The class 158 "Express Sprinter" trains currently used on the Far North Line were first introduced in Britain by ScotRail in September 1990.
The 09:00 Inverness to Glasgow service was flagged off on Monday 1 October 1990 by Councillor Peter Peacock, Vice-Convener of Highland Council, who later became the Scottish Government's Education Minister.
They were a radical departure from the locomotive-hauled carriages they were replacing. ScotRail's marketing brochure promised "a modern, spacious open saloon with ergonomically designed seating, wall-to-wall carpeting, full air-conditioning and wide anti-glare picture windows."
While appreciating many of these features, the cramped nature compared to what had gone before was a shock to most passengers. They were built at a time when the concept of "Social Distancing" was unknown. Indeed, Margaret Thatcher would only allow two new coaches to be built for every three they were replacing.

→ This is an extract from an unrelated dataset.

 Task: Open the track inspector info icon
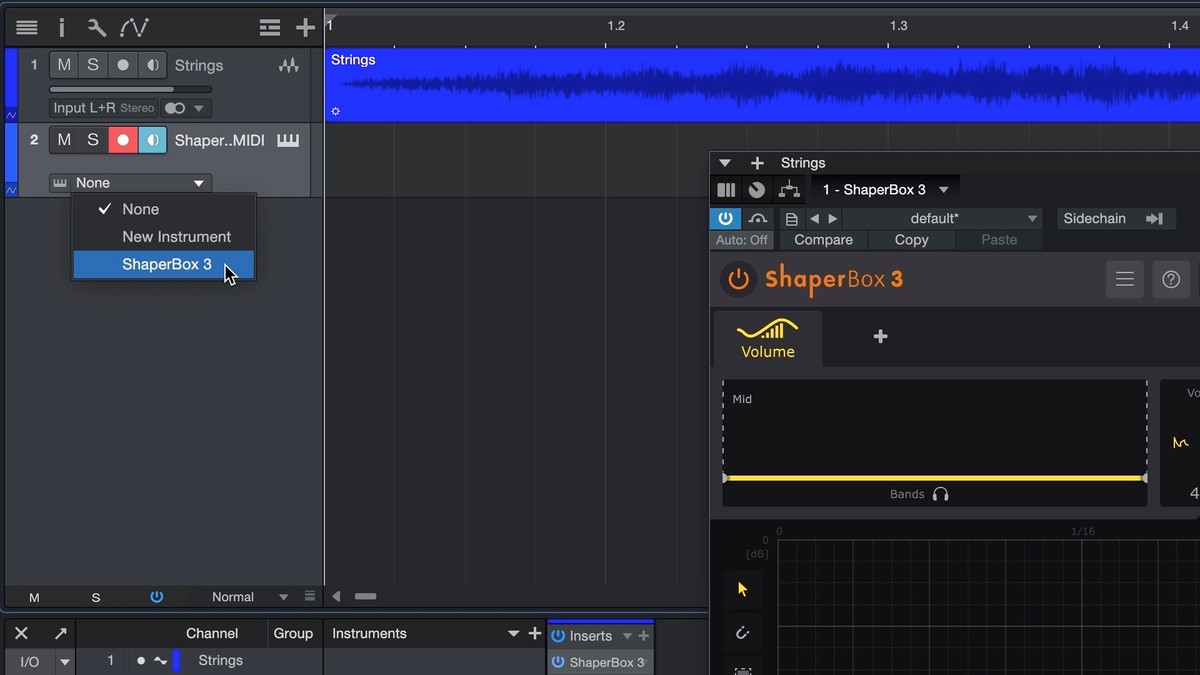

It was All Change! at Inverness in 1990 with the 158s on the Central Belt services and 156 "Super Sprinters" on the Aberdeen and Far North Line services. The 156s were replaced on the FNL and Kyle lines by the 158s with the May 2000 timetable, which enabled an 18 minute reduction in timings between Wick and Inverness. As we know, the 18 minutes (and more) was lost to us in 2005 for other reasons. FoFNL had a part to play in the refurbishment of the 25 Inverness-allocated 158s in 2007 when seating space was made a little more friendly. See FNE issue 42 of September 2007 for details and a front cover picture of the first refurbished unit, kindly diagrammed for AGM day in Thurso.